James Doe's Quest for Hastert Hush-Money Can Continue, Judge Rules

James Doe's quest to collect the remainder of his $3.5 million hush-money from disgraced former House Speaker Dennis Hastert can continue in court, a judge ruled Tuesday.

Judge Robert Pilmer denied a motion from Hastert's lawyers to dismiss the breach-of-contract lawsuit. The next court hearing was set for January 18.

Attorneys for one of Hastert's victim's, known as James Doe, claimed Hastert was the first to reveal the existence of the alleged arrangement and said Hastert was trying to get out of paying the remainder of the deal "on a technicality."

“Mr. Hastert has publically admitted he entered into this contract. He's never denied it. In fact, he public admitted it in open court," attorney Kristi Browne said. “My client gave up…his right to sell his story, speak about it publicly, gave up his right to speak to anybody about what happened to him and that is substantial consideration for this motion.” 

Meanwhile, Hastert's attorney argued James Doe, also referred to as "Individual A," "breached that obligation when he disclosed not only the agreement but the subject matter of the agreement." 

In his lawsuit, James Doe said that it was not his fault that a hush-money deal fell apart when Hastert’s bank withdrawals caught the attention of the FBI.

“Hastert did not deny the abuse,” the man’s attorney, Kristi Browne wrote in the motion, filed in Kendall County Court. “Hastert admitted his wrongdoing and agreed to compensate Plaintiff.” 

The former Speaker and his now-adult victim had entered into a verbal pact where Hastert was to pay the man $3.5 million dollars. But the payments stopped after $1.7 million, when banking officials became alarmed at the frequency of the former Speaker’s withdrawals. Hastert pled guilty to a crime known as “structuring”, making withdrawals of less than $10,000 to avoid being detected by federal regulators.

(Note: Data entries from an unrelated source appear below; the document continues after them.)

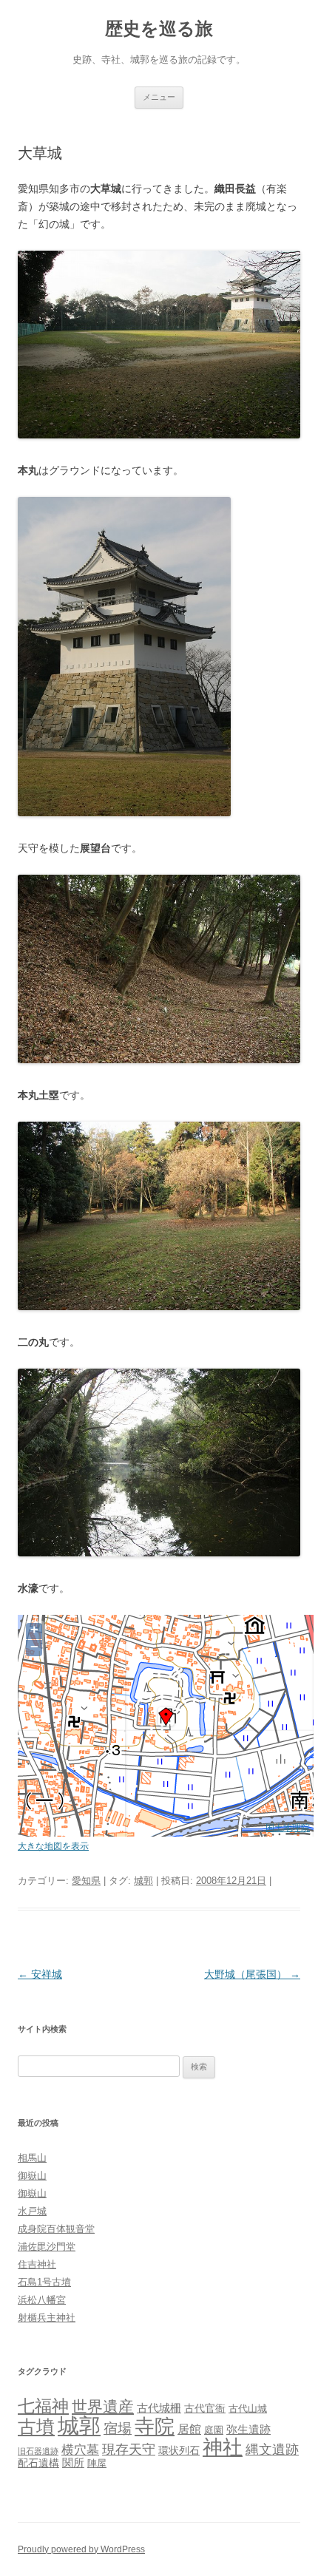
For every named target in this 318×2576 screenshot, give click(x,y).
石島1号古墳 (44, 2282)
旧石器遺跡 (38, 2451)
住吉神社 (37, 2264)
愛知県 (86, 1880)
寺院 (155, 2427)
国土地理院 (287, 1827)
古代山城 (248, 2408)
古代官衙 (205, 2408)
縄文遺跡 (272, 2449)
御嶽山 (32, 2175)
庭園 (213, 2430)
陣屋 (96, 2463)
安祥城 (40, 1974)
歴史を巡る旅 (159, 28)
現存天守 (128, 2449)
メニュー (159, 96)
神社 (223, 2447)
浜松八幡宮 (42, 2299)
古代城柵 (159, 2408)
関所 (73, 2462)
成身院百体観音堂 (56, 2228)
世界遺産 (103, 2406)
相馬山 (32, 2157)
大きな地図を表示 (53, 1846)
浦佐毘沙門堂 (46, 2246)
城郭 (143, 1880)
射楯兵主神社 (46, 2317)
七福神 (43, 2406)
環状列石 (179, 2450)
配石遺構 (38, 2463)
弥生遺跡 (248, 2430)
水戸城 (32, 2211)
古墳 (36, 2427)
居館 (189, 2429)
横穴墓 (80, 2450)
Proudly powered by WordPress (81, 2549)
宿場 (118, 2428)
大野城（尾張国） (252, 1974)
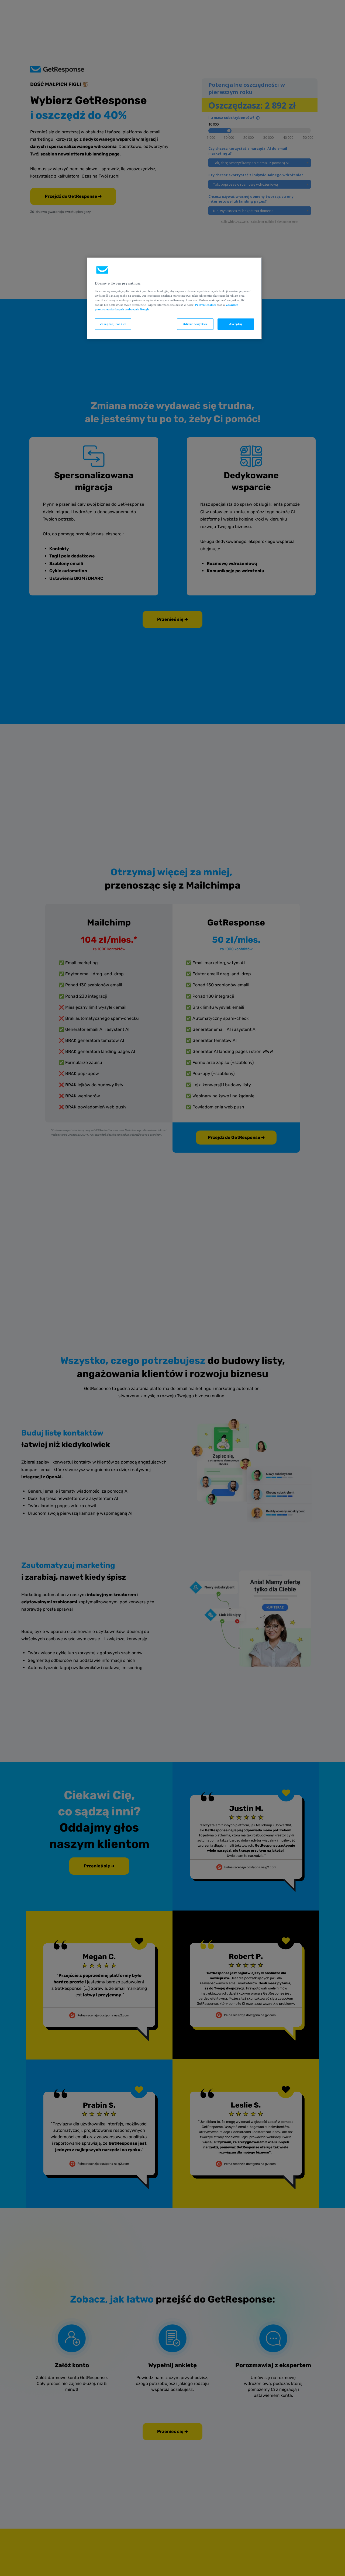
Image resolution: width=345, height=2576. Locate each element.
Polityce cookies (205, 304)
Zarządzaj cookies (113, 323)
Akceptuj (235, 323)
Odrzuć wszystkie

“The plaintiff requested that Hastert consult an attorney, to ensure their agreement could be legally executed, but Hastert declined, promising to pay every last dollar of their agreed monetary settlement,” Browne wrote. “The banking issue was brought to Hastert’s attention, but to preclude further scrutiny, Hastert chose to make more overt violations of the banking laws he was warned about.”

In a motion seeking dismissal of the case, Hastert’s lawyer argued that the man has no further claim, because the statue of limitation had expired. But Doe, known previously in Hastert’s criminal case as “Individual A”, rejected that argument, at one point comparing the case to a parent who must make good on paternity to an illegitimate child. 

“Hastert has an ongoing moral obligation to any child victim for any harm his conduct caused,” the motion states. “Was the confidentiality provision of the parties’ agreement worth $3.5 million? Hastert certainly thought so.”

Hastert's attorney also argued that the lawsuit should be dismissed because Doe violated the confidentiality agreement when he spoke to federal authorities, citing a breach-of-contract.

Hastert is serving a 15-month sentence at a Federal prison in Rochester, Minnesota.